Goodbye to a grammarian
The New Yorker has a reverent obit on Eleanor Gould (by David Remnick, no less), who worked at the magazine 54 years, mostly as grammarian, a title created for her that was retired with her.
A typical "Gould proof" was filled with the lightly pencilled tracery of her objections, suggestions, and abbreviated queries: "emph?" "ind.," "mean this?" She confronted the galley proofs of writers as various as Joseph Mitchell, J. D. Salinger, Janet Flanner--well, everyone, really. She did a proof on every nonfiction piece published in the magazine. Even a writer as determinedly vernacular as Pauline Kael, who initially found Miss Gould's suggestions intrusive, came to accept them--many of them, anyway--with gratitude. Her reading was detached, objective, scientific, as if she somehow believed that a kind of perfection in prose was possible.

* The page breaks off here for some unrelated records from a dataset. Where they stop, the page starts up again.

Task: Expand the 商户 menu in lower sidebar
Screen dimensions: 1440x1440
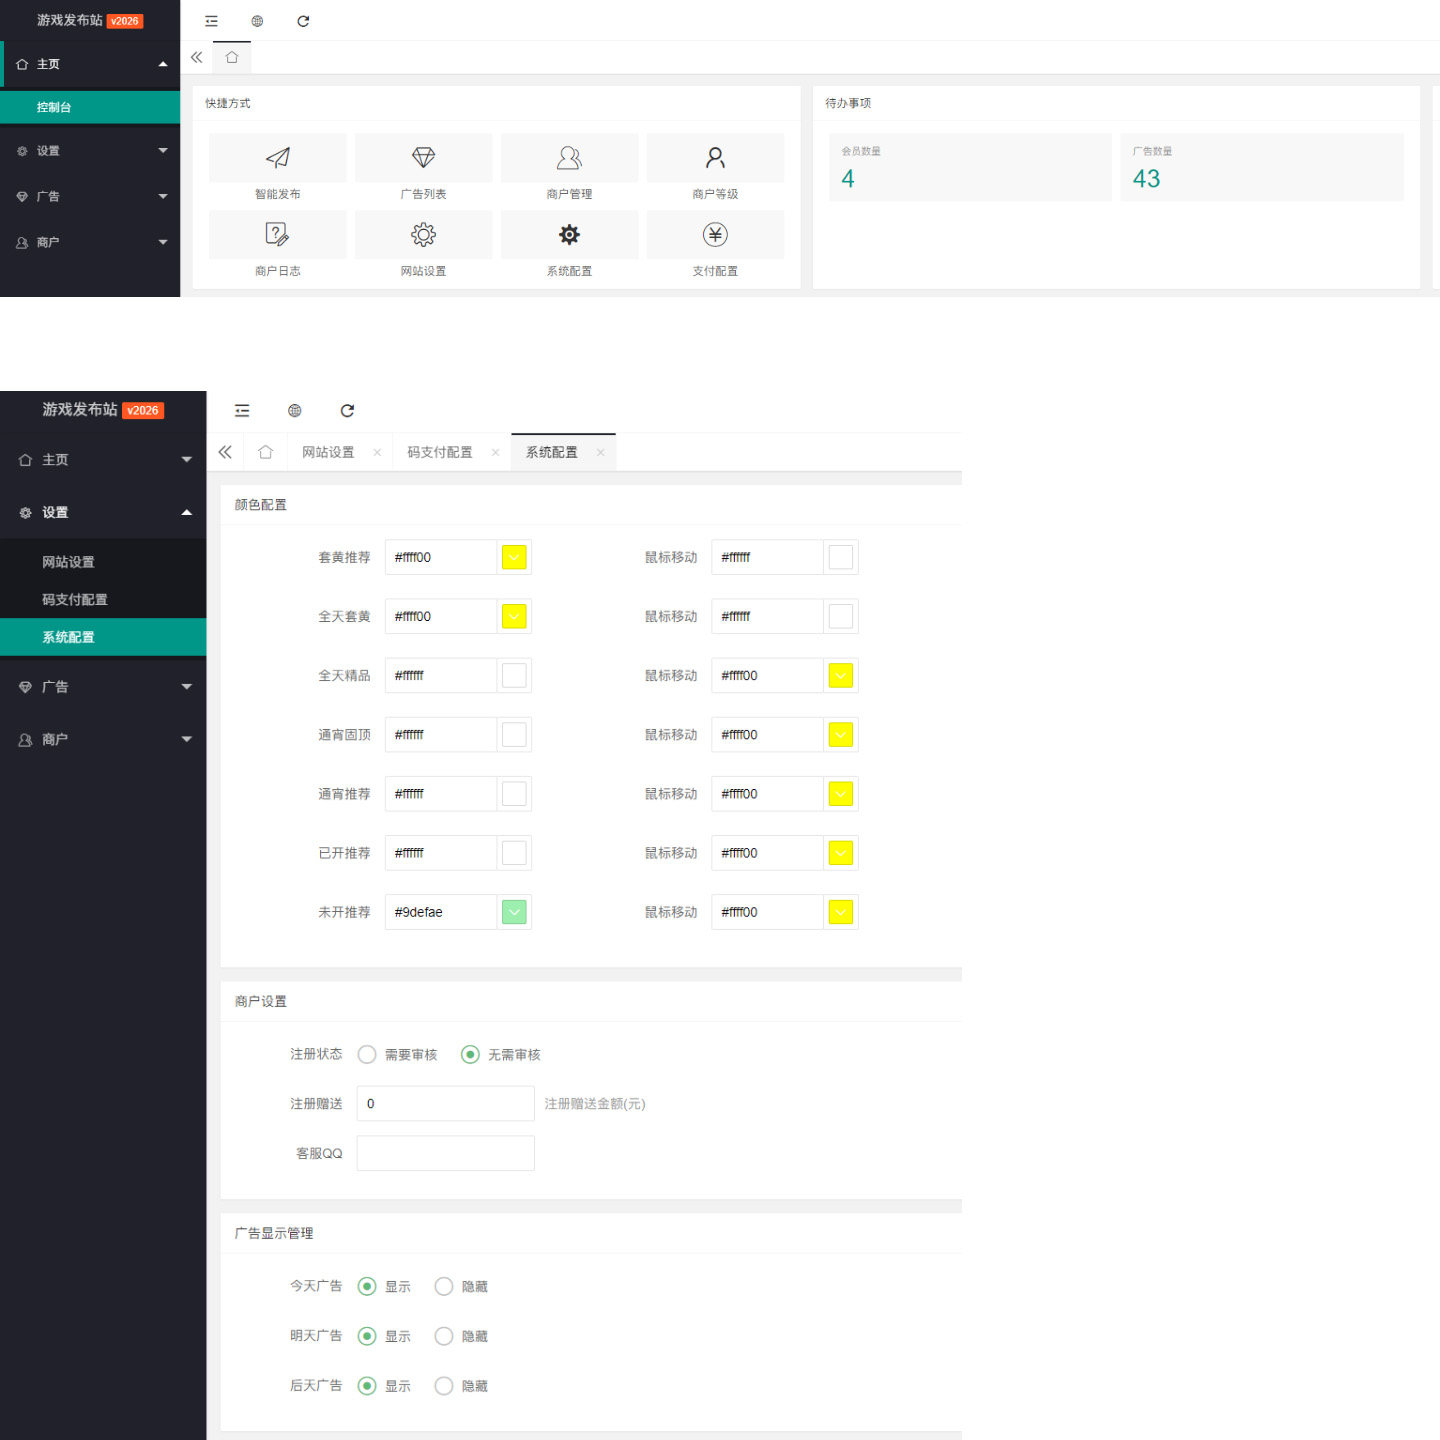Action: (x=103, y=740)
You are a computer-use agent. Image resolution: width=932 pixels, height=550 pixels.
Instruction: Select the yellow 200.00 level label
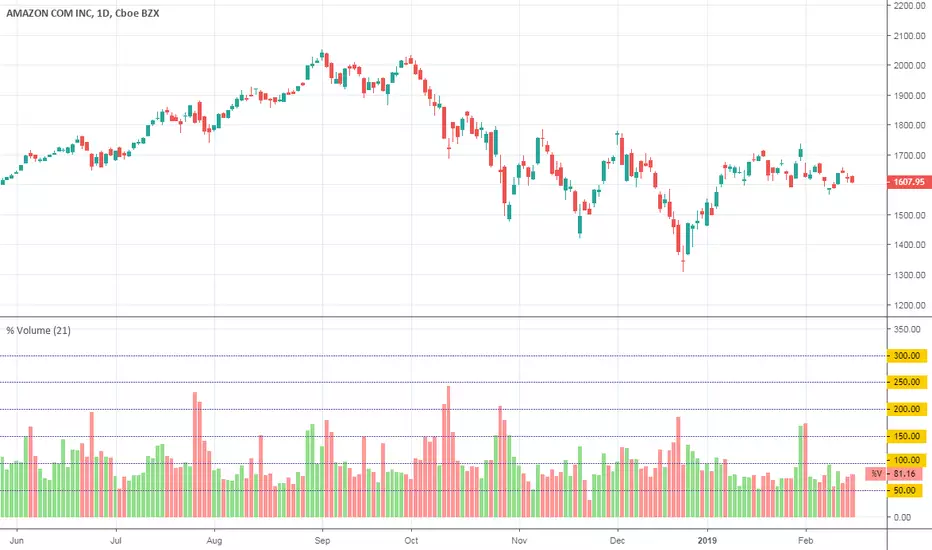905,410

Like Bobby Fischer's sense of the chessboard, her feel for English was at a higher level than the rest of us--we editors and writers--could hope to glimpse.Read about her language peeves, some amusing anecdotes on her "over-editing" ("Miss Gould once found what she believed were four grammatical errors in a three-word sentence") and what she did in her free time.
And if you're still looking for a copy-editing hero, she sounds like a good candidate.
2 Comments:
Maybe Kilpatrick mentioned this, but his idea of "portmanteau sentences" seems closely related to the "indirection" despised by Miss Gould.
(In newspaper writing, I'm afraid, we're stuck with such things, though we should go after egregious non sequiturs.)
Kilpatrick did not mention it.
And I believe that may set a record for quickest post-to-comment time.